### MATERIAL PROVIDED
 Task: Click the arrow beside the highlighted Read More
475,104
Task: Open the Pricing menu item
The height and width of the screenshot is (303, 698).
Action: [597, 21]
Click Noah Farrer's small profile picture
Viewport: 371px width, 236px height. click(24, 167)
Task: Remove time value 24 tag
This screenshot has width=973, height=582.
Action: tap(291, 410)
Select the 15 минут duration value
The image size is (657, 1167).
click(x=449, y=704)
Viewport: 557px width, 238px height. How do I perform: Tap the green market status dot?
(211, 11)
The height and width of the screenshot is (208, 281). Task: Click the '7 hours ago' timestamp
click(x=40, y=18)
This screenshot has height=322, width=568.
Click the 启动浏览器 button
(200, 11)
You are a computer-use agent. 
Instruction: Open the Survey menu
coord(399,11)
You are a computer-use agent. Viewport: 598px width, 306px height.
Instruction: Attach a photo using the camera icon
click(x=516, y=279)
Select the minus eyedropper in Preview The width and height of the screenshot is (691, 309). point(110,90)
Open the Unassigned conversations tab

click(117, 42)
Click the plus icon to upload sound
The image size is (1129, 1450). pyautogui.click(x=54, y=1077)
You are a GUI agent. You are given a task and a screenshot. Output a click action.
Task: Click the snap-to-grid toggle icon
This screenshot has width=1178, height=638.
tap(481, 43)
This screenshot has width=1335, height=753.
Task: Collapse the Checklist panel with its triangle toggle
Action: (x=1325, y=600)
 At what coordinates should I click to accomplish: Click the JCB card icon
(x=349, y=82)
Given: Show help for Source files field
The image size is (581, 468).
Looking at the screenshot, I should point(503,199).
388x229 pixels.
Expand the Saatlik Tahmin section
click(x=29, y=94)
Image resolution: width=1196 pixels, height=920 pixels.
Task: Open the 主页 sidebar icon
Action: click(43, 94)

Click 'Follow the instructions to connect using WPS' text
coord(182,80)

### WHAT IS BEING ASKED
In the entries above, find the line holding "This screenshot has width=973, height=582." and the line holding "Task: Click the snap-to-grid toggle icon", then retype exactly those two lines and every line between them, and nothing else.

### SOLUTION TO THIS PROBLEM
This screenshot has width=973, height=582.
Action: tap(291, 410)
Select the 15 минут duration value
The image size is (657, 1167).
click(x=449, y=704)
Viewport: 557px width, 238px height. How do I perform: Tap the green market status dot?
(211, 11)
The height and width of the screenshot is (208, 281). Task: Click the '7 hours ago' timestamp
click(x=40, y=18)
This screenshot has height=322, width=568.
Click the 启动浏览器 button
(200, 11)
You are a computer-use agent. 
Instruction: Open the Survey menu
coord(399,11)
You are a computer-use agent. Viewport: 598px width, 306px height.
Instruction: Attach a photo using the camera icon
click(x=516, y=279)
Select the minus eyedropper in Preview The width and height of the screenshot is (691, 309). point(110,90)
Open the Unassigned conversations tab

click(117, 42)
Click the plus icon to upload sound
The image size is (1129, 1450). pyautogui.click(x=54, y=1077)
You are a GUI agent. You are given a task and a screenshot. Output a click action.
Task: Click the snap-to-grid toggle icon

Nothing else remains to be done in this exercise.